My breathing quickened. I hid my face.

"Hey shhh its ok ."

"Its just I love you too just I'm afraid something might happen. I'd take my own life before I ever watch you die."

"I'd die for you too just calm down everything will be OK I promise.'

He scooted over and patted beside him. I got up snuggled up to him to where i cant hurt him. I cried silently as he stroked my hair. I calmed down a bit and relaxed. We watched some TV and waited for one of us to fall asleep.

I could tell he was getting sleepy . Then I did something I don't know if ill regret or not. I moved up and kissed his plush lips. I settled back in and snuggled inward again yet keeping a distance so i wont hurt him.

His breathing slowed indicating he is asleep. I followed him into the darkness.

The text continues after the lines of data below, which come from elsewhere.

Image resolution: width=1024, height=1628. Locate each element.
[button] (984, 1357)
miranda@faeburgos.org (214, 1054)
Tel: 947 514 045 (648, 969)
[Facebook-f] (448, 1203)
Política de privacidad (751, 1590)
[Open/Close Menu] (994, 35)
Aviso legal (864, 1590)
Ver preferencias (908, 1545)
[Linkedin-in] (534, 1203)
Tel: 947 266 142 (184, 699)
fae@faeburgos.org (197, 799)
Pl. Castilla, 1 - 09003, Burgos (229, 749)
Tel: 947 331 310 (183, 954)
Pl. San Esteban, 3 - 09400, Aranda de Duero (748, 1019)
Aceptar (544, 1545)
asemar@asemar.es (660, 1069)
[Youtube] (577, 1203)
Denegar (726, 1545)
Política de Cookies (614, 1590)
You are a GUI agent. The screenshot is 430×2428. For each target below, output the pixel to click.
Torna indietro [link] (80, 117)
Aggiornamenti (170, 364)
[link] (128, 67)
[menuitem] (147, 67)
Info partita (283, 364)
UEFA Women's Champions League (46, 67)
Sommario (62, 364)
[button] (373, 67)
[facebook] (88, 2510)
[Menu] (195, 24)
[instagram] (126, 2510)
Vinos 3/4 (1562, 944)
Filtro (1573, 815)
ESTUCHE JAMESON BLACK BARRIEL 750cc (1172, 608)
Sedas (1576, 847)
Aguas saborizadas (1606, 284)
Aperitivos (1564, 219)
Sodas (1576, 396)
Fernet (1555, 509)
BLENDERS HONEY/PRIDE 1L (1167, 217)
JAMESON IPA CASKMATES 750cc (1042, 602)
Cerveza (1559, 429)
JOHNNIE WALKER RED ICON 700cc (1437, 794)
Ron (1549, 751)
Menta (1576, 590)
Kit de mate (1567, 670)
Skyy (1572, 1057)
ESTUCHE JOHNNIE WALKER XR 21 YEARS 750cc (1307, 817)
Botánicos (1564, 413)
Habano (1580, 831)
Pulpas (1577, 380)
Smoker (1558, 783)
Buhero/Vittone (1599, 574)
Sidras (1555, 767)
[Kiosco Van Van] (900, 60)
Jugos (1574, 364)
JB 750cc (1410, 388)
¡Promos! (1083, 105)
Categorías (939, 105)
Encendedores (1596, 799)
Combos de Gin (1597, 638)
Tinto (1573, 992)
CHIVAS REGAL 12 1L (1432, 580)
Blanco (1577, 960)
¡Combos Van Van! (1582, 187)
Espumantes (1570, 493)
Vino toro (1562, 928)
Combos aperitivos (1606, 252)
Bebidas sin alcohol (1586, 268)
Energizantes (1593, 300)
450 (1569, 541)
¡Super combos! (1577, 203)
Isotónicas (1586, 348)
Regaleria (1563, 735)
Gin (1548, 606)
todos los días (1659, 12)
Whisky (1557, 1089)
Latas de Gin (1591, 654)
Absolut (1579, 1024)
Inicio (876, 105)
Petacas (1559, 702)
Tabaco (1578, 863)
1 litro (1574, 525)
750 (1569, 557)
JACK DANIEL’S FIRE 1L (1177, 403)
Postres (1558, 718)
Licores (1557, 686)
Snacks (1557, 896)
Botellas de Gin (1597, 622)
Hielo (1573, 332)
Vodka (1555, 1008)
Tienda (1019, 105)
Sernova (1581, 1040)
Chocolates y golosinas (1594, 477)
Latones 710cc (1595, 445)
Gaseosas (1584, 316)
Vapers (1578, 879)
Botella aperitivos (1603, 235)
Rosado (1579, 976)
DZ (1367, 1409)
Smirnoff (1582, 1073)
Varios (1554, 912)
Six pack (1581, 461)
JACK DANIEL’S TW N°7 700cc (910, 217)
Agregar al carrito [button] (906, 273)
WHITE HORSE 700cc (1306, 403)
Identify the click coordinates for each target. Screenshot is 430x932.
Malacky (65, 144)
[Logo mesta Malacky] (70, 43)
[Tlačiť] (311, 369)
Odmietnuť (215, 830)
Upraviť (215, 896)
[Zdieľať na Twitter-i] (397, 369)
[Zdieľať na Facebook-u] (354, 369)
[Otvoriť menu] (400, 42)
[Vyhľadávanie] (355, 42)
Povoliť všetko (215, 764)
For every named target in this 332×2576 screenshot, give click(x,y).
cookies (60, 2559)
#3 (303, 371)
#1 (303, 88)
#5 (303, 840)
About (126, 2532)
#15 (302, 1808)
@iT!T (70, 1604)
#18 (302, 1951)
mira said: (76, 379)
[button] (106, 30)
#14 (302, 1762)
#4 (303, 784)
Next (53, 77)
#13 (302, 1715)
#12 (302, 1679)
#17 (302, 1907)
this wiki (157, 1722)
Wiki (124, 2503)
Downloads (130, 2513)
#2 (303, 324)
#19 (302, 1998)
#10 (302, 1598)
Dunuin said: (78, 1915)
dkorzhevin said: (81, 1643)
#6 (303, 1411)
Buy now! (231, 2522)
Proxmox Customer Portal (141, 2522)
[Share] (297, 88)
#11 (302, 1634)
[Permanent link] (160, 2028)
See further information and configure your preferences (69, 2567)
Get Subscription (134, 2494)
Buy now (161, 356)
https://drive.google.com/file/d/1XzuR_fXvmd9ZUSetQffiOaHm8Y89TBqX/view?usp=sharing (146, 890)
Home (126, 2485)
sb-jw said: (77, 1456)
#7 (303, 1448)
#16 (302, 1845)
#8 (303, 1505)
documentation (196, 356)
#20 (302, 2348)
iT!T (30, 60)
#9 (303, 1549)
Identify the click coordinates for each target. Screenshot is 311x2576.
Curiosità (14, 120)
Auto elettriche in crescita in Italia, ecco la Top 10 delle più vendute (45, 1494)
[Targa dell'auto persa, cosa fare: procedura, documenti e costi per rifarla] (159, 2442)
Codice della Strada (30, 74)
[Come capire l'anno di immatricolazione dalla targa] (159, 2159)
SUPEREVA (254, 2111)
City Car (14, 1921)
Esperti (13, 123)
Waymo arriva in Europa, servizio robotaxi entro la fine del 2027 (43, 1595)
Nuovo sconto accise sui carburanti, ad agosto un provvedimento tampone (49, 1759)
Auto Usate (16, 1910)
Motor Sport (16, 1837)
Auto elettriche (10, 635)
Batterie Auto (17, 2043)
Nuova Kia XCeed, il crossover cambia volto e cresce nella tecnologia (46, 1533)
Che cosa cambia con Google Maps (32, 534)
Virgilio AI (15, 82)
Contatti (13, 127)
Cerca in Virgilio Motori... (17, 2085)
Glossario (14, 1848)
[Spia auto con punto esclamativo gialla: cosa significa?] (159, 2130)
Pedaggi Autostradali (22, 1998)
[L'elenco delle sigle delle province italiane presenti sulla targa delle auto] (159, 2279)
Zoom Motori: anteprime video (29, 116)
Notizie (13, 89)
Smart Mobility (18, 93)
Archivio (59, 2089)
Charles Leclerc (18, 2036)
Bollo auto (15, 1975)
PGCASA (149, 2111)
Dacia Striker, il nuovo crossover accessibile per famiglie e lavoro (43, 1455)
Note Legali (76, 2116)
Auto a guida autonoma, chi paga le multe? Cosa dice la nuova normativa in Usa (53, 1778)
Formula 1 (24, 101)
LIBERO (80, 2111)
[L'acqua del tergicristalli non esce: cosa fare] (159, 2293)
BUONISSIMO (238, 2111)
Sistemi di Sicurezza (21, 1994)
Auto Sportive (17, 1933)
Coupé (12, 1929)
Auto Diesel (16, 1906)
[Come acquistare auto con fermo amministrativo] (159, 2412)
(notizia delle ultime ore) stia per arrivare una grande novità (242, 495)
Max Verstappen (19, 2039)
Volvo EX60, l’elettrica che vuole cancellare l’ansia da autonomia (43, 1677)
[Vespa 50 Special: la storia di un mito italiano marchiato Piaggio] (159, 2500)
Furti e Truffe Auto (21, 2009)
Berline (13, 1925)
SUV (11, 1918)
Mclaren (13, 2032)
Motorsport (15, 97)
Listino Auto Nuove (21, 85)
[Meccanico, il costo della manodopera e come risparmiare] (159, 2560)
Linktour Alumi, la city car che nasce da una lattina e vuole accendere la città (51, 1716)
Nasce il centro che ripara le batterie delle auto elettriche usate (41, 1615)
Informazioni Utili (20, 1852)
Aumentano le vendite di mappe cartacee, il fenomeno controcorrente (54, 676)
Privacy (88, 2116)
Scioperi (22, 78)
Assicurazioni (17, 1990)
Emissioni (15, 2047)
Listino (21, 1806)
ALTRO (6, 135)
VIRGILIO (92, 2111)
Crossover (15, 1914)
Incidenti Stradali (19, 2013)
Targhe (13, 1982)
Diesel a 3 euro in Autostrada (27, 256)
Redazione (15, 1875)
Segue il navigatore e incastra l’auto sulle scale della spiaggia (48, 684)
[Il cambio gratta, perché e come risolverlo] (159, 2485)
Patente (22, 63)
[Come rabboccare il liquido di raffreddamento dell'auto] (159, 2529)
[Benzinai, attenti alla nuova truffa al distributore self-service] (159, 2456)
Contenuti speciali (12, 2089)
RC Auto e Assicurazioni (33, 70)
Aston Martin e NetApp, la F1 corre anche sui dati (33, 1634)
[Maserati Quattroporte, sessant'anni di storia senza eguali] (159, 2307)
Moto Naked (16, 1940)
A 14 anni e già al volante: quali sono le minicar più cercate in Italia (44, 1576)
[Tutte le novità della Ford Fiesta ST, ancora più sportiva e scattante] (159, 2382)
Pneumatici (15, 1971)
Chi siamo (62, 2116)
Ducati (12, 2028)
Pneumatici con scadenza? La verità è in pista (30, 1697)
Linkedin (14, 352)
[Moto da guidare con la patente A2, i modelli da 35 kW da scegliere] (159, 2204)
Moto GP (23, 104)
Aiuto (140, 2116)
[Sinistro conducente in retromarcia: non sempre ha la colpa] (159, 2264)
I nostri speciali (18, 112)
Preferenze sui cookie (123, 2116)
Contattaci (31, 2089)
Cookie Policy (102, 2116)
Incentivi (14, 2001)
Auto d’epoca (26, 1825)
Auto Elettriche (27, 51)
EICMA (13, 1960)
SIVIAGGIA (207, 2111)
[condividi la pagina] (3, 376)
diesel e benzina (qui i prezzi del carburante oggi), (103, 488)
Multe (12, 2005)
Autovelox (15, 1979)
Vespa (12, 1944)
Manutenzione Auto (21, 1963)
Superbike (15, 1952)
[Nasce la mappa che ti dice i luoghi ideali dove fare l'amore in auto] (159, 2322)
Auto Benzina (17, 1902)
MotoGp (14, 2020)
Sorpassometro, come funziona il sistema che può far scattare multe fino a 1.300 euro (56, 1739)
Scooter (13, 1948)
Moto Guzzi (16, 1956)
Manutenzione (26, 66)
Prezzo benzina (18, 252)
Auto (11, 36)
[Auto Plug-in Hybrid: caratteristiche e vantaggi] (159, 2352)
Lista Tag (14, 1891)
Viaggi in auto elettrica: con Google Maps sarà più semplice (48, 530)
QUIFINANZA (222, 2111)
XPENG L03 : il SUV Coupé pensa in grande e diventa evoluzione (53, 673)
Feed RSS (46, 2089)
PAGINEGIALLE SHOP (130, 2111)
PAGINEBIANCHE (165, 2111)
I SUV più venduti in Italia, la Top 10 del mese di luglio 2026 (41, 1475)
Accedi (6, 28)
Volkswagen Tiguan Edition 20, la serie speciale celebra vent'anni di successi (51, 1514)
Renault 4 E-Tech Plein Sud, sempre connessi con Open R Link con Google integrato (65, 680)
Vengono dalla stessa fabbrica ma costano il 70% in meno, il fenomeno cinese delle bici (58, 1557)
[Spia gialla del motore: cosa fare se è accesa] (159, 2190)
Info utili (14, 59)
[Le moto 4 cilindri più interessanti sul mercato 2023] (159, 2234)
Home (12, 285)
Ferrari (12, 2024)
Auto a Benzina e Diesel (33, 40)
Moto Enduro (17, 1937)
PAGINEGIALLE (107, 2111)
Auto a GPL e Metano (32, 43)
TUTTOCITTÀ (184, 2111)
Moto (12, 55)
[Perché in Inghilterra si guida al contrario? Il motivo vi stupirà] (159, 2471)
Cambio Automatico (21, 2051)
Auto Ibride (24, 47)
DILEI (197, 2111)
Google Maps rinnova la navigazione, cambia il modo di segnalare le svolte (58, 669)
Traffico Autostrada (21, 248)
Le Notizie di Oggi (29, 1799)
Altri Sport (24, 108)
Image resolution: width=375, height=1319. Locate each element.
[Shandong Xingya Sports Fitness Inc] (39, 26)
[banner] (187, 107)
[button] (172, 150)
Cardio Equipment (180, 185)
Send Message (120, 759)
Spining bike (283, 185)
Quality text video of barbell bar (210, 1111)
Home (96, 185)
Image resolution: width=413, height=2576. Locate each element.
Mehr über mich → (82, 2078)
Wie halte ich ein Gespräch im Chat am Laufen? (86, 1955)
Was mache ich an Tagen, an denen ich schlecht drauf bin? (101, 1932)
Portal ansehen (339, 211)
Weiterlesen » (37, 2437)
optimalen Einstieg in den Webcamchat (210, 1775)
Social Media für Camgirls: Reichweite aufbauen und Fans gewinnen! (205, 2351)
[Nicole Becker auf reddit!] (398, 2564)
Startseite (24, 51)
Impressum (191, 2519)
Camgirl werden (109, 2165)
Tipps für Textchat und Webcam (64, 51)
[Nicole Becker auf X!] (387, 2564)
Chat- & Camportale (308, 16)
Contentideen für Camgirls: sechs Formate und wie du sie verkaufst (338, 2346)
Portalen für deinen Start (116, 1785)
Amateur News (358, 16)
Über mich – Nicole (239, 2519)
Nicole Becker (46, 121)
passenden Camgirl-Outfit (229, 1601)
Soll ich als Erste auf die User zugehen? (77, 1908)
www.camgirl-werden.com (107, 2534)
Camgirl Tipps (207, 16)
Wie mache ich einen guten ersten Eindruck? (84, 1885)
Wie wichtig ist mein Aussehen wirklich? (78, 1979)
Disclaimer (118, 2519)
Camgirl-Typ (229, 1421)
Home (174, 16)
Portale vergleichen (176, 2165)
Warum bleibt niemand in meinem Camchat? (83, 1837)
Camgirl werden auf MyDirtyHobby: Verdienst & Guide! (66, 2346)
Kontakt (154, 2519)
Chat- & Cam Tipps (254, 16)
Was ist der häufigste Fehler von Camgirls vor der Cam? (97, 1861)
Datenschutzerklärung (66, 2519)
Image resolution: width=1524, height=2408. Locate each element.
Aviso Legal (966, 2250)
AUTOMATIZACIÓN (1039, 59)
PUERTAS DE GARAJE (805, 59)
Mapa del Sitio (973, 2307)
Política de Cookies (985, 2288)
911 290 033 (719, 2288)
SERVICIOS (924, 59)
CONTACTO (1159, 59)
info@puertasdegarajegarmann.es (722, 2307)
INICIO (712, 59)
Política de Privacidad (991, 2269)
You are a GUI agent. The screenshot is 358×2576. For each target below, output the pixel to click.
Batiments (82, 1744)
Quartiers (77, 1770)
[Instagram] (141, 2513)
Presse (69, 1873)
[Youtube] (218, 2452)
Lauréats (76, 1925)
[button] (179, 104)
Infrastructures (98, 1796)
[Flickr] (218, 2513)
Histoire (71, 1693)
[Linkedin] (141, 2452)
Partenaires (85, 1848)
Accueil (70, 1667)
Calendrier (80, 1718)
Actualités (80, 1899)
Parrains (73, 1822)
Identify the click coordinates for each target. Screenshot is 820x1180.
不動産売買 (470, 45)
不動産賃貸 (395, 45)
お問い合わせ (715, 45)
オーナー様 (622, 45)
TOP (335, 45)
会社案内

***********************Dream***************

Me and Bret were laying in a meadow. I could here the begining of Johnny Ringo By Crown The Empire started up.

This is your time,

Your life's flashing before your eyes.

And soon enough you will realize that this is goodbye,

But what if I gave you a chance?

You just have to sell your soul.

Look around, what do you see?

The choices you never had the guts to make?

I'm sorry you never could be the man that you wanted,

But regret is was This is your time

The music faded a bit and we were just staring into each others eyes. I then turned my head and saw my ass of a father aiming a gun at Bret.

"Take me not him." He then acted like he had no problem with it. He pointed the barrel to my head and Bang!

That was it. But I opened my eyes and saw and felt nothing Bret was still beside me. We were still in the meadow. I looked around and saw that my Dad took his own life.

I felt relieved ang somewhat bad about it. He was a nice man til my mother died.

************End Of dream************

I awoke in the hospital room and panicked then calmed down when I saw I wasnt the one hooked up Bret was. For the bullet. That almost killed him. Because my asshole of a father.

I saw Bret still sleeping and I smiled at him.

Today I have to go back to Cali....

I dont want to leave him but I know I have to....

I love him but I should return soon...

Maybe  I'll have to ask the band if its ok We or just I move back and I also have to ask Fearless Records if they will accept us still but down in washington D.C.

I sighed as I thought of how stressful that will be. Paperwork from the record label saying we have switched studios and not labels .

I watched Bret's face as his eyes fluttered open to reveal those handsome hazel eyes.